Can I Use (caniuse.com) is a widely-used compatibility tables website that shows which web platform features are supported in which browsers. Before using a new CSS property or JavaScript API in production, smart developers check Can I Use to understand their audience's browser landscape.
How It Works
Search for any web feature — CSS Grid, WebP images, Intersection Observer, CSS Container Queries — and see color-coded tables showing support across Chrome, Firefox, Safari, Edge, Opera, and mobile browsers. Global usage percentages help you weigh whether a feature is safe to use.
Key Features
- Feature search — Instant lookup for any web technology
- Usage statistics — Global and regional browser share data
- Custom filters — Filter by minimum browser versions you support
- Embed badges — Add support badges to your documentation
- News feed — Track newly supported features
Real-World Decision Making
Suppose you want to use CSS subgrid. Can I Use shows it's supported in Firefox and Safari but only recently in Chrome. You can decide to use it with a fallback layout, or wait until support reaches your target threshold. Data-driven decisions prevent broken experiences.

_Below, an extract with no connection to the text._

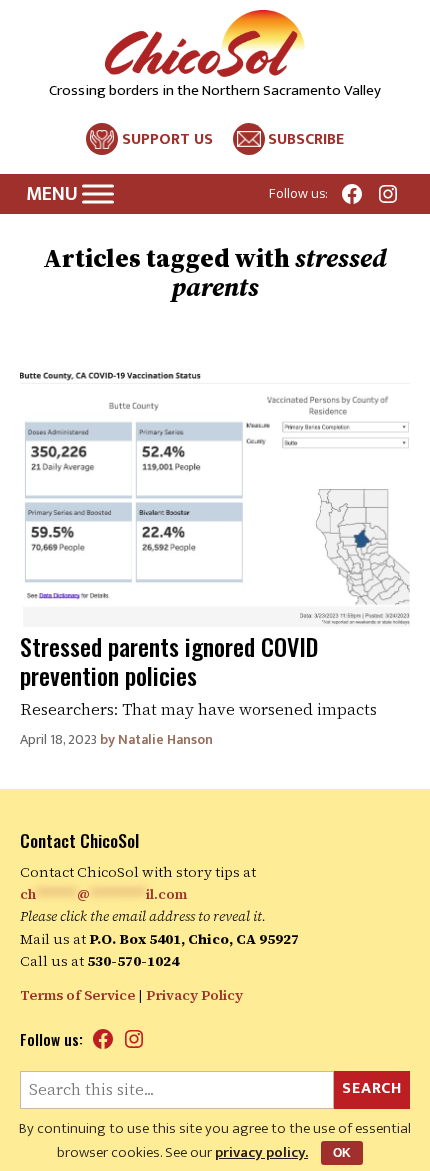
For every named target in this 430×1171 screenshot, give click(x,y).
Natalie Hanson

Integration with Build Tools
Can I Use data powers tools like Autoprefixer (adds vendor prefixes automatically), Browserslist (defines target browsers for your project), and eslint-plugin-compat (warns about unsupported APIs in your code). The site is the source of truth for the entire front-end tooling ecosystem.
Pros
- Fast, simple interface
- Comprehensive feature coverage
- Free and no account required
- Powers major build tools
- Regularly updated
Cons
- Doesn't cover experimental APIs in detail
- Usage stats are estimates
- No polyfill recommendations built-in
Final Verdict
Can I Use belongs in every front-end developer's workflow. A thirty-second check before adopting new features can save hours of debugging browser-specific issues in production.